The Theological Context
By the early 11th century, the Ismaili dawat had developed two cosmological traditions that were in tension:
- The Iraqi tradition (associated with Abu Yakub al-Sijistani): a more extreme Neoplatonic reading, tending toward emanationism that barely distinguished itself from the falsafa tradition
- The Egyptian-Fatimid tradition: more careful to assert divine volition and the contingency of the first emanation
Al-Kirmani’s great project in Rahat al-‘Aql (Repose of the Intellect) was to reconcile these by producing a rigorous system that preserved both the transcendence of God (beyond all attributes, even being) and the genuinely voluntary character of the first divine act.
Rahat al-‘Aql
The Rahat al-‘Aql is a 10-chapter systematic work covering:
- The nature of God (tanzih: absolute transcendence)
- The First Intellect as voluntary divine act, not necessary emanation
- The Ten Intellects (al-Kirmani’s distinctive contribution — he expanded the cosmological chain to include ten intellects rather than the standard five)
- The hierarchy of the dawat as instantiation of the cosmic hierarchy
- The soul’s ascent and the role of the Imam in mediating it
The ten-intellect scheme is al-Kirmani’s most original contribution, aligning more closely with al-Farabi’s planetary spheres while maintaining Ismaili commitments.

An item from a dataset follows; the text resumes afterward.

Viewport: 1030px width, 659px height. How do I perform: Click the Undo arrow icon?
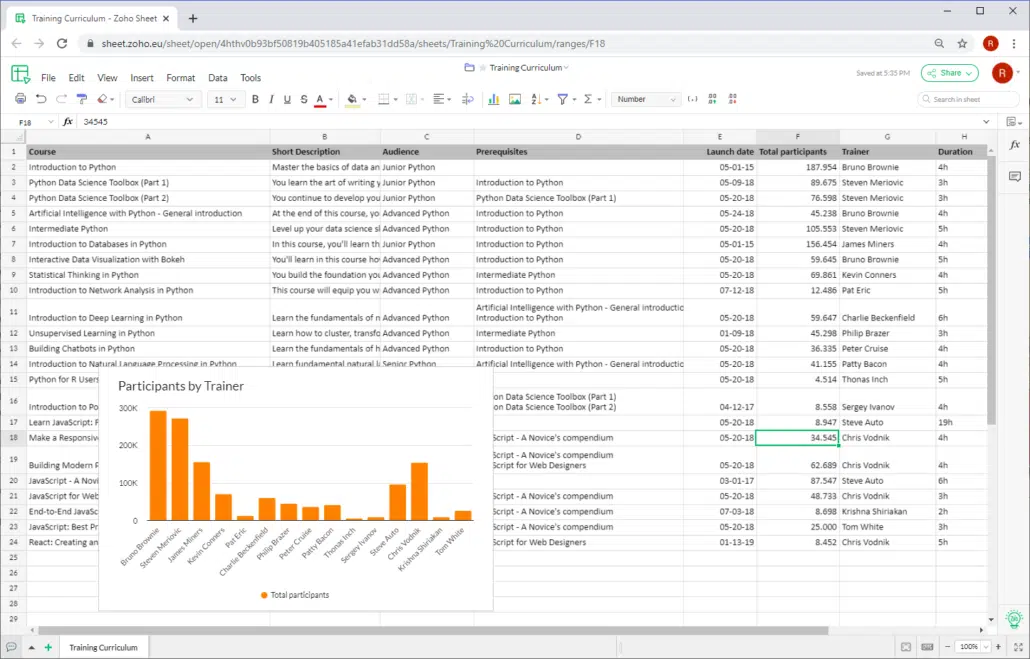pyautogui.click(x=41, y=99)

Legacy in the Dawoodi Bohra Tradition
Al-Kirmani’s works were preserved and transmitted within the Tayyibi-Ismaili tradition, reaching the Dawoodi Bohra community through the Yemeni Da’i chain. His philosophical vocabulary — particularly his treatment of the First Intellect as act rather than emanation — influenced later Tayyibi theologians including Sayyidna al-Mu’ayyad fi’l-Din al-Shirazi.